At a press conference that took place on July 9, in Birmingham, Alabama, Jeff Uphues, Chief Executive Officer of DC BLOX, narrated a journey that began on a rainy August night when he and his colleagues stood before a worn and faded sign and a locked gate. ‘For Sale – Redevelopment Site – 27 acres,’ the sign read. 

Only 11 months later, standing on the same property, Mr. Uphues and DC BLOX announced its plans to build a new data center campus in Birmingham on what was once the site of Trinity Steel. Intended to be DC BLOX’s flagship facility, once completed it will be capable of scaling to more than 200,000 square feet of secure, government-grade data center space. As part of a technology and innovation center that will drive the connected digital economy not only in Birmingham but across all of Alabama, the development project has the potential to become a $785 million investment over the next decade, attracting top-tier companies to the DC BLOX data center and boosting economic growth throughout the region.

What emerged as Mr. Uphues spoke from the dais to an audience of city and state government leaders, project stakeholders, business stewards, local citizens and the media is a story of shared commitment to transform a brownfield site into a nexus for the Fourth Industrial Revolution.

From Forging Steel to Fostering Innovation

Once the headquarters of the Ingalls Ironworks dating back to the 1900s — at the time, the largest single-unit steel fabricator in the South, later sold to Trinity Steel in 1981, and then becoming a dormant property — the redeveloped site will now spur the forces of innovation across the city, state and region. Groundbreaking of the Birmingham multi-tenant facility will begin August 2018 with Phase 1 delivering 31,000 square feet of data center space configurable up to 5MW of customer capacity by early 2019.

Among the entities with whom DC BLOX worked closely to finalize the project are the Alabama Department of Commerce, Jefferson County Commission, Jefferson County Economic and Industrial Development Authority, City of Birmingham and its Department of Innovation and Economic Opportunity, Titusville Neighborhood Association, Birmingham Industrial Development Board, Alabama Power Co., Spire, Economic Development Partnership of Alabama and the Birmingham Business Alliance.

But why Birmingham, when DC BOX could have determined to locate its new facility anywhere?

A Data-Driven Decision to Expand to an Edge Market

As Mr. Uphues explained in his address, DC BLOX’s plan to grow and scale its data center operations is ambitious, yet grounded in a data-driven decision. The company, which currently has data centers in Atlanta, Chattanooga, and Huntsville, Alabama, looked at many cities throughout the Southeast. For DC BLOX, Birmingham’s proximity to Atlanta, its investments in physical infrastructure and higher education, as well as recent economic development activity were particularly attractive.

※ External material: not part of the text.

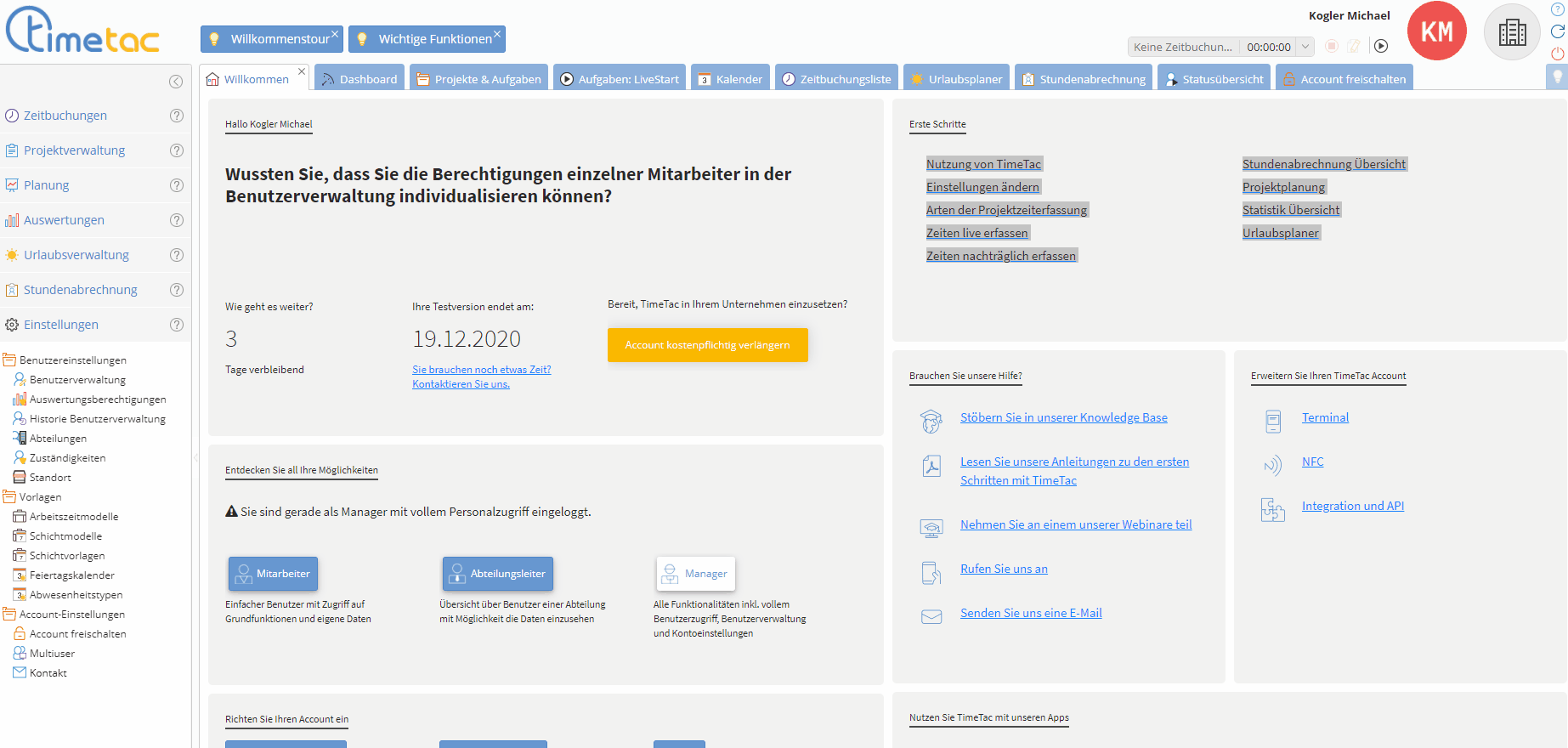Open the Urlaubsplaner tab
The height and width of the screenshot is (748, 1568).
click(x=956, y=79)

Moreover, the company conducted exhaustive quantitative research of 40 cities located in the Southeast to benchmark the availability to fiber optic networks, power utility rates, the availability of office space, the number of new business permits, power absorption rates, the number of large to small businesses, and the amount of internet traffic that originates from and terminates to the region.

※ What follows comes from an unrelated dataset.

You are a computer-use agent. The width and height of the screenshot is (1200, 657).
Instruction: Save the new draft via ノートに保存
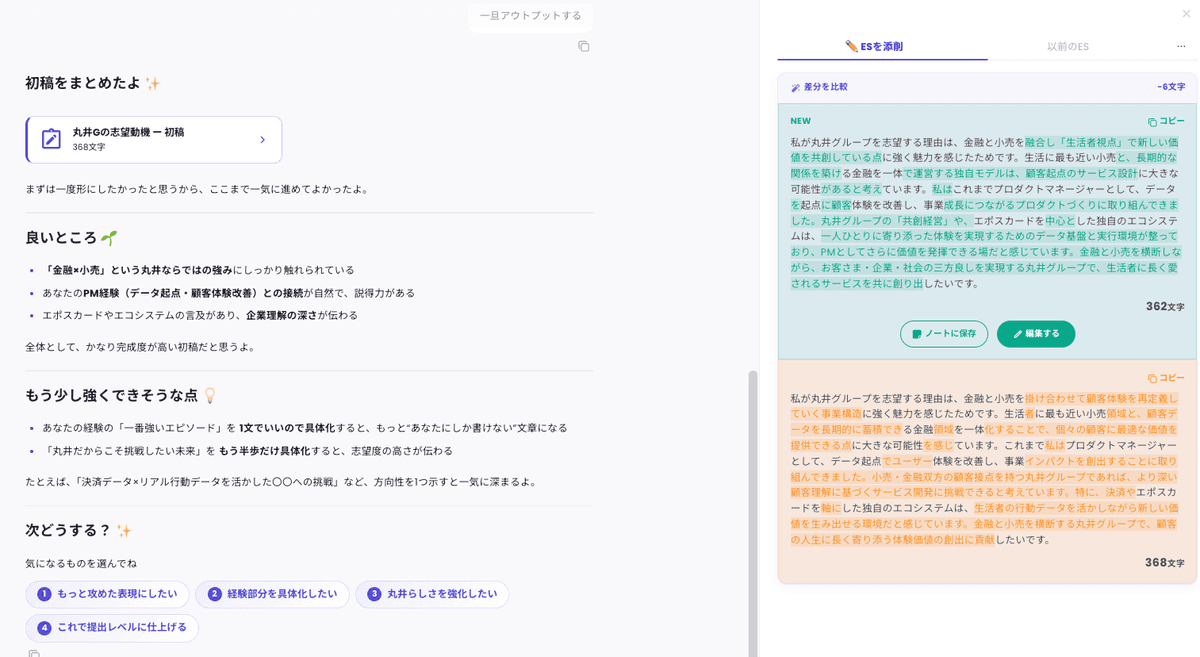[x=943, y=335]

Through this process, it was revealed that Birmingham is the largest city in the U.S. without a purpose-built, high security multi-tenant data center. This discovery demonstrated the confluence of DC BLOX’s mission to provide data center, network and cloud services at the edge with an untapped opportunity that stands to elevate the economic and technological future of a city. While the Birmingham area is a community with enormous potential for growth, it is currently an underserved market when compared to major metros such as Atlanta.

Birmingham is a key edge growth market and DC BLOX is building its data center campus in this growing city to be nearer to consumers. The multi-tenant facility will provide high-speed network connectivity to the core and cloud infrastructure to support emerging applications that require low latency for local market end users. For enterprises, hyperscale cloud, Software-as-a-Service, network and content providers as well as government, the DC BLOX Birmingham data center campus will be a highly attractive alternative to Atlanta in the Southeast.

But as it turns out, there was another, somewhat intangible element to DC BLOX’s decision to site its new data center campus in Birmingham.

“Through this process, we came to know the heart of Birmingham,” Mr. Uphues told the audience at the press conference. “It has a grit to never give up and a thirst to win by transforming the technology infrastructure to help lead the state into the future economy.”